天気予報が「降水確率50%」と出ている朝、傘を持って出るかどうか、毎回ちょっとした賭けになる。持っていくと大抵降らない。持っていかないと、ピンポイントでゲリラ豪雨に遭う。不思議なことに、傘には“天気を操作する力”でもあるんじゃないかとさえ思う。
特に透明のビニール傘。あれを持ってると本当に降らない。駅のゴミ箱に捨てられてる理由も、きっと「役目を果たせなかった傘たち」なんだと思う。
しかも、雨が降らなかった日は「なんだ、持ってこなくてよかったじゃん」って思うのに、降られた日は「やっぱり持ってくればよかった…」って後悔する。傘に関してだけ、我々はやけに後出しジャンケンが多い。
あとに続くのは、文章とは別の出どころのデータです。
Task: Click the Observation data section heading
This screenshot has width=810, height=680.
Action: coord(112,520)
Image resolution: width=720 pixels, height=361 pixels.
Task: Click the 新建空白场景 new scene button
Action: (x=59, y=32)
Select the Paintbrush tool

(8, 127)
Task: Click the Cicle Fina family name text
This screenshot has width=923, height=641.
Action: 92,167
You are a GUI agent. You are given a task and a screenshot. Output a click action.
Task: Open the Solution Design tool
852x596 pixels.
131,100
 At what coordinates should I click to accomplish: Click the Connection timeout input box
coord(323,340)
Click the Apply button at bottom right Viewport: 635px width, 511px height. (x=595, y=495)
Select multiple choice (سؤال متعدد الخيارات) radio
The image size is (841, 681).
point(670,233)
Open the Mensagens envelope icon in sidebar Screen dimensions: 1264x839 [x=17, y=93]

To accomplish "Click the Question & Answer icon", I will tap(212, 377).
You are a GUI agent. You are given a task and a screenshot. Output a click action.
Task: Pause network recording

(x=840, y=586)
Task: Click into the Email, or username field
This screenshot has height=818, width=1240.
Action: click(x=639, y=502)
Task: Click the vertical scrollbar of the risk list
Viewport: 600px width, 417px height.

折りたたみ傘という中庸の選択肢もあるけれど、あれはあれで「どうせ降らないだろ」と油断してカバンの底に眠りがち。いざ使おうとすると、広げた瞬間に骨が折れてたり、なぜかベタベタしてたりする。これはこれでまた裏切られる。
結局のところ、傘とは「予防線」であり「祈り」なのかもしれない。
今日もまた空を見上げながら、玄関で3秒ほど立ち止まって考える。「一応持ってくか…」そう決めた日に限って、空はきっと晴れる。